Solo el amor puede centrarnos. Porque solo el amor vislumbra la identidad: nuestra como cristianos y como iglesia y también la de los no-cristianos, no-católicos, ateos y laicistas.
La autentica identidad es compartida. Somos humanos. Esto importa. Esto es lo común. Esto y solo esto es lo que nos define de alguna manera. Dejemos de fragmentar, de vivir con espíritu de secta.
Laicistas y no-laicistas, católicos y no-católicos compartimos la misma identidad que se expresa en la maravilla de un ser humano. Todo lo demás se escapa a la verdadera identidad: son construcciones mentales e ideológicas que reflejan culturas, educación e historia y que pueden enriquecer o no la común identidad. Otra vez: depende.
Los signos sirven solo y cuando expresan y revelan esta común identidad: el Único Amor. De otra manera son signos que no se entienden, que dividen, fragmentan. O, en el mejor de los casos, tiempo perdido.
Por siglos como iglesia hemos intentado imponer la luz, más o menos conscientemente y abiertamente. La luz no se impone. Ni si propone. La luz ilumina.
Hemos manipulado conciencias y dictado normas morales exteriores sin dar pistas para la interioridad. Hemos creado una identidad superficial que se está cayendo en pedazos. La iglesia se propuso más como dueña o madrastra que como Madre que sabe soltar a sus hijos para que vivan libres y beban a su propio pozo.
Es hora de volver a casa. Es hora de volver a la común y auténtica identidad.
Yo como cristiano puedo decir que el descubrimiento de mi identidad radical me es regalada por Cristo. Los demás digan lo que quieran, vivan como quieran y busquen su identidad adonde quieran (en el respeto y la tolerancia, no haría falta decirlo). ¿Cuál es el problema? A la pregunta sobre la identidad fundamental no se escapa: ¡tranquilos! Porque no se escapa a las raíces comunes de nuestra humanidad: nacimiento, dolor, amor y muerte.

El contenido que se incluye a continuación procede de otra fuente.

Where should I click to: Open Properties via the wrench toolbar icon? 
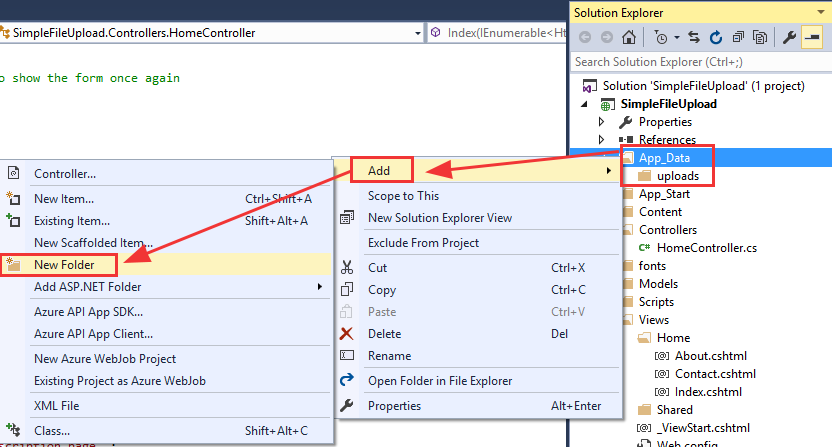pyautogui.click(x=788, y=38)
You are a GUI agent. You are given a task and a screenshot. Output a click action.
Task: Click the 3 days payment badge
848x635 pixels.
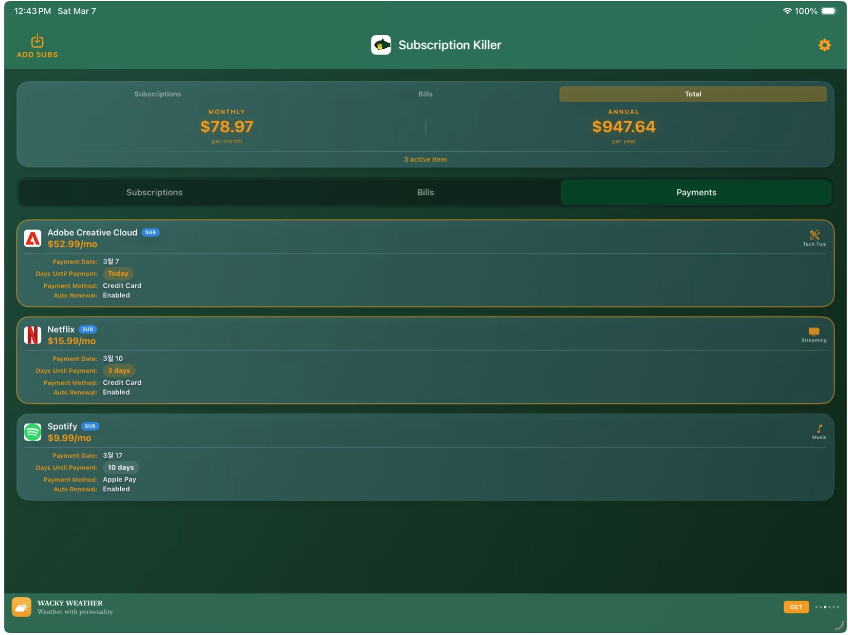119,370
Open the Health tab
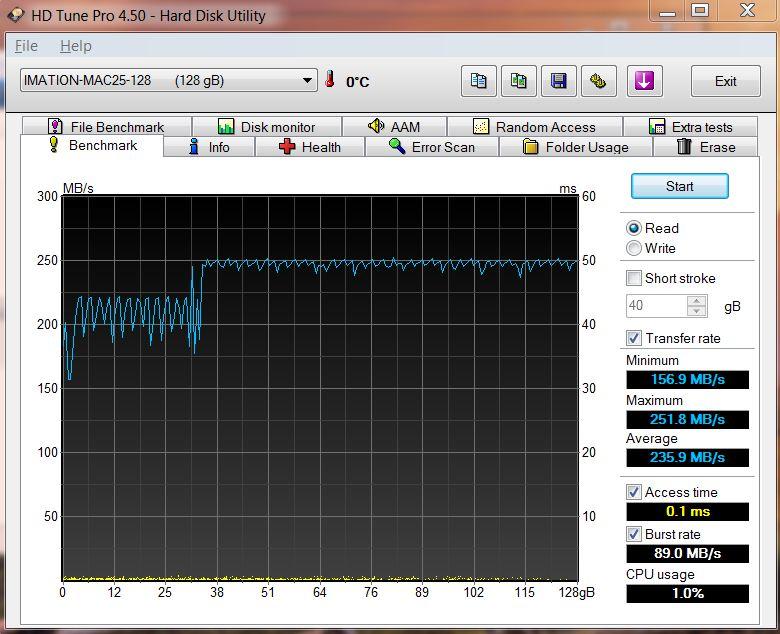 [309, 147]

Los cristianos podemos y debemos estar ahí, siendo luz. Sin defender posturas ideológicas o espacios públicos. La verdad, la verdadera verdad que poco tiene que ver con ideologías, se defiende sola. Como la luz brilla por si sola. Cuanto más la luz encuentra transparencia, más puede brillar. Ahí se nos revela otro eje: la transparencia. Ser transparentes a la luz.

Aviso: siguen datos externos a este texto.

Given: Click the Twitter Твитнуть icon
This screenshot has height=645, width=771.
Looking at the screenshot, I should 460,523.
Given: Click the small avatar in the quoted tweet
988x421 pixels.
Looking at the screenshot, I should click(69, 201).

Si somos transparentes a la luz – la misma luz que ilumina a todo hombre de toda época, cultura, historia y religión, laicista o menos – no necesitamos balconeras ni tarjetas. Ni discusiones infinitas sobre la laicidad. Todos temas, en definitiva, secundarios.
¿Te gusta la balconera y la tarjeta del club católico? Úsalas tranquilo. Yo mismo puse afuera de la parroquia una balconera que me regalaron. ¿Quieren discutir? Discutan tranquilos.
Solo déjennos vivir y respirar. Solo queremos disfrutar de la vida en abundancia que Jesús nos reveló y regaló (Jn 10, 10).
Y prefiero estar donde la vida real pasa y se manifiesta: la sonrisa de los niños, la hermana muerte, las lágrimas de mis hermanos, el trinar de los gorriones que hoy están y mañana no. Gracias.